▶ _EXERCISE DIRECTIONS_
Pick up the passage below about a company funding itself from its token liquidity pool, and continue it from where it stops.

═════ TEXT SECTION ═════

The modelling is a bit of an art, as each business exists at a different point in the maturity curve of crypto adoption and thus harbours different goals. It is, on that account, impossible to create a single plan for all companies. However, the basic model remains the same, irrespective of the figures involved

Function

The liquidity in the pool serves, essentially, as a private bank to which the company has immediate and perpetual access. Any time a business opportunity requires capital to exploit, the company simply sells some of the tokens in its reserve (at increasingly higher valuations as time goes by), deploys the capital in pursuit of the opportunity, only to amplify the company's commitment towards the repurchase plan. Thus smart operators optimise for valuation, taking advantage of irrational exhuberance to build real value, and investors are given the opportunity to plan entries and exits carefully calculated within their investment horizons

For smart operators, who understand the dynamics of the model, and the clear objective of committing every possible dollar to the LP, it is easy to establish trust within the community. Those who know their business well can balance the asymptotic curve of return against the costs of expanding the business, and on the other side, investors who come to trust the operators see retractions in price as a chance to pick up more token for less money (because they know that as a function of the expansion of the business, even more profits will be committed to the pool)

═════ EXTRACTED RECORDS ═════

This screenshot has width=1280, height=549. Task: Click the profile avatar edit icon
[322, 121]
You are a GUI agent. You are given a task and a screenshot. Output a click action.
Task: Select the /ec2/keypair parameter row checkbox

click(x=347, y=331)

═════

▶ _TASK RESULT_
Community

In addition to the vibrant and burgeoning community of liquidity providers within the Vow ecosystem, who'll be able to easily find the company LP and trade with it, companies will want to incentivise and promote the use and acquisition of their token within their sphere of influence. Amongst others, this may be done in the following ways:

  1. In lieu of accepting payments from customers, companies can encourage purchases of the token. This accomplishes the following goals at once:
    1. It makes the product or service effectively free to the customer (which means rejection of the scheme is virtually impossible)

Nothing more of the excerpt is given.